For the Company to rely on the assumptions set out in Section 129(5) and (6) of the Corporations Act, a document must appear to have been executed in accordance with Section 127(1) or (2). This effectively means that the status of the persons signing the document or witnessing the affixing of the seal must be set out and conform to the requirements of Section 127(1) or (2) as applicable. In particular, a person who witnesses the affixing of a common seal and who is the sole Director and sole company secretary of the company must state that next to his or her signature.

  1. Completion of a proxy form will not prevent individual shareholders from attending the meeting in person if they wish. Where a shareholder completes and lodges a valid proxy form and attends the meeting in person, then the proxy‟s authority to speak and vote for that shareholder is suspended while the shareholder is present at the meeting.

  2. Where a proxy form or form of appointment of corporate representative is lodged and is executed under power of attorney, the power of attorney must be lodged in like manner as this proxy.

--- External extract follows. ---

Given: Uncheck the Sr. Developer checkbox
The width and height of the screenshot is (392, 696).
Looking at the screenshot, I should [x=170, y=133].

  3. To vote by proxy, please complete and sign the proxy form enclosed and either:

  4. (a) send the proxy form by post to Tungsten Mining NL, PO Box 588, Belmont, Western Australia 6984 ; or

  5. (b) send the proxy form by facsimile to the Company on facsimile number +61 8 9475 0847 , or

  6. (c) send the proxy form via email to [email protected]

so that it is received not later than 2:00pm WST on Wednesday, 9 January 2013.

Proxy forms received later than this time will be invalid.